The Role of Nurse Autonomy and Ethics in End-of-Life Care

As a patient, one can expect a certain amount of rights and responsibilities when requesting medical treatment. These rights include the right to make decisions, have questions answered accordingly prior to those decisions being made, and the right to have your decisions upheld and respected by the medical professionals from which care is obtained. However, in some circumstances, medical professionals often find themselves being asked to comply with the wishes of a patient who, due to the medical condition being treated, may not be able to make effective decisions for his or herself.

It is at this time that the medical professional relies on the patient’s Power of Attorney (POA) for Healthcare or family to assist in the decision-making process. Ethical dilemmas arise, however, when the POA is unavailable. It is at this time that the medical professional may find themselves acting more as an advocate for the patient, than the caregiver. This essay is in response a case study presented in which a patient with mental retardation, Mr. E. states he does not want a ventilator or feeding tube placed after presenting to the hospital with presumed aspiration pneumonia secondary to a lack of control of his esophagus. Per the case study, Mr. E. has advance directives stating his desire to have no life-sustaining treatment, including feeding tubes and ventilators. Yet, due the patient’s medical condition, he was placed on a ventilator and a feeding tube was inserted when the patient’s POA was unavailable and another family member arrived at the hospital and gave consent.

This is a clearly ethical violation of this patient’s rights. The State of Illinois Nurse Practice Act of 2007, lists in its Scope of Practice for a registered nurse the duty of “advocating for patients” (Nurse Practice Act, 2007). To advocate for someone is to “plead in favor of” that person, his or her wishes or desires (Merriam-Webster, n. d. ). In this case, the patient’s wishes have been clearly documented via his advance directives and it now becomes the nurses’ responsibility to advocate for those wishes to be followed.

Furthermore, the Act also lists in its Standards of Professional Conduct for Registered Professional Nurses that the RN shall “Report unsafe, unethical or illegal health care practice or conditions to appropriate authorities” (Nurse Practice Act, 2007). In this case, when the patient’s wishes are being dismissed by the physician, it falls on the nurse to follow chain-of-command per hospital protocol in an effort to bring the ethical dilemma to the attention of others in an effort to preserve the patient’s rights.

In addition to state law, all nurses in America follow a Code of Ethics put forth by the American Nurses Association (ANA), which includes “The Right to Self-Determination” In this provision, the ANA states the nurse “has an obligation to be knowledgeable about the moral and legal rights of all patients to self-determination [and] preserves, protects, and supports those interests by assessing the patient’s comprehension of both the information presented and the implications of decisions” (American Nurses Association, 2001, prov. 1. 4).

In the case study presented, Mr. E. not only verbalized his refusal of ventilator and feeding tube placement, but also had advance directive paperwork in his chart to validate his wishes. Since advance directives serve to state the patient’s wishes should he become unable to speak for himself, it becomes the basis for the nurse’s steps for advocating for the patient’s wishes. In this case, the nurse needs to bring the advance directives to the attention of all personnel involved in the case and fight for the patient’s wishes to be fulfilled.

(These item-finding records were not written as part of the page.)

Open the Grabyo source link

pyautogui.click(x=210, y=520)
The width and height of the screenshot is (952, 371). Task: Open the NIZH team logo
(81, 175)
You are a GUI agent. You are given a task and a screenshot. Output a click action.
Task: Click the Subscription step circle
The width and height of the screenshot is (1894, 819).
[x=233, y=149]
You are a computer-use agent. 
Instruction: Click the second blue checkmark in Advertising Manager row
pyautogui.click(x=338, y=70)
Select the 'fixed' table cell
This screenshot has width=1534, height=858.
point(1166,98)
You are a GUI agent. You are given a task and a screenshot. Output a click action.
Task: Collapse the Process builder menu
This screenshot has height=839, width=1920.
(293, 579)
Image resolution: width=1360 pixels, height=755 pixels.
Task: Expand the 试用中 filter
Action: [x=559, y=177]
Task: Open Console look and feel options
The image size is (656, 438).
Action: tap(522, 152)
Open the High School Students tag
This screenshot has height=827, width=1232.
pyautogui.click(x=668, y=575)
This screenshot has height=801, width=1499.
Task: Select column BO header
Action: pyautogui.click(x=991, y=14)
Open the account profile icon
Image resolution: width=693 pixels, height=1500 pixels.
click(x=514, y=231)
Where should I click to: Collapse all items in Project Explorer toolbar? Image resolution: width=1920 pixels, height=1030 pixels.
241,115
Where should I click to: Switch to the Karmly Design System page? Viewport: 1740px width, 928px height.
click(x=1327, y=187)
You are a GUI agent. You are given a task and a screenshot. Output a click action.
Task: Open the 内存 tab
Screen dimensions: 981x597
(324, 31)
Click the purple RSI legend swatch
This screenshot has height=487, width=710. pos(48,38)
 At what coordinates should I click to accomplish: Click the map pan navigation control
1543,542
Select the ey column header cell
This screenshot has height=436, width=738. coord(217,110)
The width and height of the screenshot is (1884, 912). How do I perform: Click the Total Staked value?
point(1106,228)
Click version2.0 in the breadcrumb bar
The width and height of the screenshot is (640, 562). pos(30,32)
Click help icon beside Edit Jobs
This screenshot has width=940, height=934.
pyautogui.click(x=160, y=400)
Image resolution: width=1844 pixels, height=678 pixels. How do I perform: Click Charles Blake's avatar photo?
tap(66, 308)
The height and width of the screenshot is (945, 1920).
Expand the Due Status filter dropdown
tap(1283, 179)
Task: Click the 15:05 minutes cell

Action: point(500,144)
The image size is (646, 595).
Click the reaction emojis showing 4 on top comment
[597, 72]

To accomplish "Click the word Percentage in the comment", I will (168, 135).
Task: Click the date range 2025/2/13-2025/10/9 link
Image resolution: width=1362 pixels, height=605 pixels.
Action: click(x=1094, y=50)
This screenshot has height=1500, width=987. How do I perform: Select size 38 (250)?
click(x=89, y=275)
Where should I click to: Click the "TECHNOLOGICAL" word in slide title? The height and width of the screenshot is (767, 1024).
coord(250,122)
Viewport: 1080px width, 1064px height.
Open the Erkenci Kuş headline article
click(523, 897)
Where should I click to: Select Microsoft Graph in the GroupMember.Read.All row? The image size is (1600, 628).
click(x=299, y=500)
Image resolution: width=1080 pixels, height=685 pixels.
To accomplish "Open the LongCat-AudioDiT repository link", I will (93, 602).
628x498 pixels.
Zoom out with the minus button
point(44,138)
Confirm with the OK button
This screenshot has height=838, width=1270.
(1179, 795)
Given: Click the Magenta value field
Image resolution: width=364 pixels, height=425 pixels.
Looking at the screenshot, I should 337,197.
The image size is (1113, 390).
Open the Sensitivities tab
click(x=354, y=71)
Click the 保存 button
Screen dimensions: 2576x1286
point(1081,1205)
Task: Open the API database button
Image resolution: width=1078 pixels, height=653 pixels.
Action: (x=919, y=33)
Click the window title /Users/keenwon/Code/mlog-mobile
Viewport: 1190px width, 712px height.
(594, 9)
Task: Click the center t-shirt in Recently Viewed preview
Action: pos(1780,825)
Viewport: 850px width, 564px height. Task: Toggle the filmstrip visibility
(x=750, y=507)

Additionally, the physician should have deferred to the advance directives, eliminating the need for the POA or surrogate to consent to treatment, and, ultimately, eliminate the invasive placement of both the ventilator and feeding tube against the patient’s wishes (“Statement of IL Law,” 2011). Violating this patient’s advance directives by ignoring the living will and taking consent from a person unnamed on the POA paperwork is a clear violation of the patient’s rights and is completely unethical.

As difficult as it may be to abide by the wishes of a patient who will die without treatment, it is the patient that medical professionals serve before all others…including the family of the patient. Though Mr. E. ’s nephew arrived before the named POA did, he did not have the right to any information regarding the status of Mr. E. and gave consent for the treatments performed. Per the advance directives, this person was not listed as a person approved to speak for Mr.

E. , and his consent should not have been allowed to usurp the advance directives. By not reporting the violation of the patient’s advance directives, the nurse has not only gone against the ethical code of self-determination and the standards of practice for nurses, but has also opened a question of autonomy. Yes, nurses depend on orders from physicians for many facets of patient care. But, the nurse lso holds the responsibility to make her own decisions in regards to ethical treatment of patients. It is the nurse’s burden to be accountable to the patient for the actions taken (or not taken) in the course of that patient’s care. By failing to advocate for the physician to follow that patient’s advance directives, and reporting the physician’s actions through the proper chain-of-command, the nurse failed both the patient and the nursing profession.

If the nurse had chosen to follow chain-of-command as specified by her facility’s protocols, it is very possible this patient may have had his wishes upheld, gone without two very invasive procedures. And, though he may have passed away without these treatments, it would have been a decision he was allowed to make himself. He would have been allowed to pass away with the dignity he had asked for by having advance directives in place.